Could you restate every line of the data word for word?

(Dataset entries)
========

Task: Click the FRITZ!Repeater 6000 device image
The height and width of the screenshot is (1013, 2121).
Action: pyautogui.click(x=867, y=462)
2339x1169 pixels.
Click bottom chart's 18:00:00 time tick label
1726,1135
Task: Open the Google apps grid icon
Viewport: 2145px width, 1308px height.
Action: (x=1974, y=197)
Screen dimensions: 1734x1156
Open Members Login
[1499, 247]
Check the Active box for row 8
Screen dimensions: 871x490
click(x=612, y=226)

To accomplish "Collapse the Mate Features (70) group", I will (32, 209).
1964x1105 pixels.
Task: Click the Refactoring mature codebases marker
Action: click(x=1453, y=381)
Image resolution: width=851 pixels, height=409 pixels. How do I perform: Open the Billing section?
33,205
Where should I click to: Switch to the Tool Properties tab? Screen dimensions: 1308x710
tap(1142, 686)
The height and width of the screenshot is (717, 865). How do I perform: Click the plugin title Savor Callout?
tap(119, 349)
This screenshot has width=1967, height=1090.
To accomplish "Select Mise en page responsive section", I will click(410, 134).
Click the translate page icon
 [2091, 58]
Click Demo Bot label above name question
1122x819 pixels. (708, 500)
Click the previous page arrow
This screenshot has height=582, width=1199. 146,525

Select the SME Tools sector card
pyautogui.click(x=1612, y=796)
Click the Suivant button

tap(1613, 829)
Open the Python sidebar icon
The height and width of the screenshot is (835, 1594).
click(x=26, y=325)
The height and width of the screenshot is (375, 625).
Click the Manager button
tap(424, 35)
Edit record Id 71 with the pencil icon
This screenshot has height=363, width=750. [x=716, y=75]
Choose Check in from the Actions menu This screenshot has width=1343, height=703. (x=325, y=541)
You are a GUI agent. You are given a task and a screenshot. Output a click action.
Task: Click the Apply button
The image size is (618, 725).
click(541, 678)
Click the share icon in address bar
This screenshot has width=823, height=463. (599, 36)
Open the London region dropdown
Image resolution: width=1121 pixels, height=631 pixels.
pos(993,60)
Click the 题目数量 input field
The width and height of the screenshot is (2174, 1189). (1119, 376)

========

» **Task response**:
Task: Click the FRITZ!Repeater 6000 device image
The height and width of the screenshot is (1013, 2121).
Action: pyautogui.click(x=867, y=462)
2339x1169 pixels.
Click bottom chart's 18:00:00 time tick label
1726,1135
Task: Open the Google apps grid icon
Viewport: 2145px width, 1308px height.
Action: (x=1974, y=197)
Screen dimensions: 1734x1156
Open Members Login
[1499, 247]
Check the Active box for row 8
Screen dimensions: 871x490
click(x=612, y=226)

To accomplish "Collapse the Mate Features (70) group", I will (32, 209).
1964x1105 pixels.
Task: Click the Refactoring mature codebases marker
Action: click(x=1453, y=381)
Image resolution: width=851 pixels, height=409 pixels. How do I perform: Open the Billing section?
33,205
Where should I click to: Switch to the Tool Properties tab? Screen dimensions: 1308x710
tap(1142, 686)
The height and width of the screenshot is (717, 865). How do I perform: Click the plugin title Savor Callout?
tap(119, 349)
This screenshot has width=1967, height=1090.
To accomplish "Select Mise en page responsive section", I will click(410, 134).
Click the translate page icon
 [2091, 58]
Click Demo Bot label above name question
1122x819 pixels. (708, 500)
Click the previous page arrow
This screenshot has height=582, width=1199. 146,525

Select the SME Tools sector card
pyautogui.click(x=1612, y=796)
Click the Suivant button

tap(1613, 829)
Open the Python sidebar icon
The height and width of the screenshot is (835, 1594).
click(x=26, y=325)
The height and width of the screenshot is (375, 625).
Click the Manager button
tap(424, 35)
Edit record Id 71 with the pencil icon
This screenshot has height=363, width=750. [x=716, y=75]
Choose Check in from the Actions menu This screenshot has width=1343, height=703. (x=325, y=541)
You are a GUI agent. You are given a task and a screenshot. Output a click action.
Task: Click the Apply button
The image size is (618, 725).
click(541, 678)
Click the share icon in address bar
This screenshot has width=823, height=463. (599, 36)
Open the London region dropdown
Image resolution: width=1121 pixels, height=631 pixels.
pos(993,60)
Click the 题目数量 input field
The width and height of the screenshot is (2174, 1189). (1119, 376)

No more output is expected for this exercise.